Supplied data below:

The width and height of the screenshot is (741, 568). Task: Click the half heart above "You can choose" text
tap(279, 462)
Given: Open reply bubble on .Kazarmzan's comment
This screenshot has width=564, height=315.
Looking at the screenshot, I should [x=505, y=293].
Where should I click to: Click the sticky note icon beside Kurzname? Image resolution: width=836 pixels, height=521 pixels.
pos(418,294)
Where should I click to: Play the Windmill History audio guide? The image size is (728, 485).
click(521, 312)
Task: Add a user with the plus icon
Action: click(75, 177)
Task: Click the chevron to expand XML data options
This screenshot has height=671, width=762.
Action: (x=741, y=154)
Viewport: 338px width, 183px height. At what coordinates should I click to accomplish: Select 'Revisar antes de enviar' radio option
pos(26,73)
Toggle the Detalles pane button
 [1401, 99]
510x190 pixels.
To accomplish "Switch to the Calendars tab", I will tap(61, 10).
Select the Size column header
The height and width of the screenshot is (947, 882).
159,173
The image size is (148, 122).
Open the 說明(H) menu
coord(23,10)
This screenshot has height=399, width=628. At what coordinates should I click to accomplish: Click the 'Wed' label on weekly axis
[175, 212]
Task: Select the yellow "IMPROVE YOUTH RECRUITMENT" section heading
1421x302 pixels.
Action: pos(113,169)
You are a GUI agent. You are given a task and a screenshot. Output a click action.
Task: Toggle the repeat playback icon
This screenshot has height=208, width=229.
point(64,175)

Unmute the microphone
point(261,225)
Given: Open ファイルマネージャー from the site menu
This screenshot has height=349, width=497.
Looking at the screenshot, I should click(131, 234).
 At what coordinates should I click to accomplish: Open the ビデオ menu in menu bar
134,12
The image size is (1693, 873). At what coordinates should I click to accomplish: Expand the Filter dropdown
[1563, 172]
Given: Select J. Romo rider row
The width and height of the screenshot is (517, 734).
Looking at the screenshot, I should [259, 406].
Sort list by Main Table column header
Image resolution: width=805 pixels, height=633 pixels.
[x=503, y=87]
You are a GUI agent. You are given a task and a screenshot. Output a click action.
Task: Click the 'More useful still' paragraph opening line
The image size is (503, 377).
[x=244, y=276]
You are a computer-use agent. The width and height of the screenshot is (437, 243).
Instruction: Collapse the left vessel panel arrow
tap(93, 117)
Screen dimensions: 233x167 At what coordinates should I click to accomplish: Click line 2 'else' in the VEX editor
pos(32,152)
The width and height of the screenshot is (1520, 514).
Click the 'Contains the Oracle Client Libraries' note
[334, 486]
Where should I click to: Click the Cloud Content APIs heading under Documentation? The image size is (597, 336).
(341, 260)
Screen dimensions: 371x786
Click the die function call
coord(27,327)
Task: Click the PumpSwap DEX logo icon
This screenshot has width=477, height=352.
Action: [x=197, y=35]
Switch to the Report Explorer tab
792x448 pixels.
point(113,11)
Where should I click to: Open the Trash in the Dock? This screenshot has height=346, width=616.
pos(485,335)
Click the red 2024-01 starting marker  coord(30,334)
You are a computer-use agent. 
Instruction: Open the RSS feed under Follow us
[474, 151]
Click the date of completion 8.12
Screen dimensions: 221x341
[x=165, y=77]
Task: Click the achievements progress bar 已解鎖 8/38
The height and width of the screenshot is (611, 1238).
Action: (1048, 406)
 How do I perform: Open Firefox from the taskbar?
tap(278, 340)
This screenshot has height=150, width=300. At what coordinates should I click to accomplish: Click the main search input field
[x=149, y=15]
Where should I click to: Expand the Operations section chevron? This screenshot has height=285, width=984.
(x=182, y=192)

End of Supplied data.

*Exercise goal*
The lines to return are those with the string "computer" in them; copy each from the entries above.

*Finished exercise*
You are a computer-use agent. The width and height of the screenshot is (437, 243).
You are a computer-use agent. 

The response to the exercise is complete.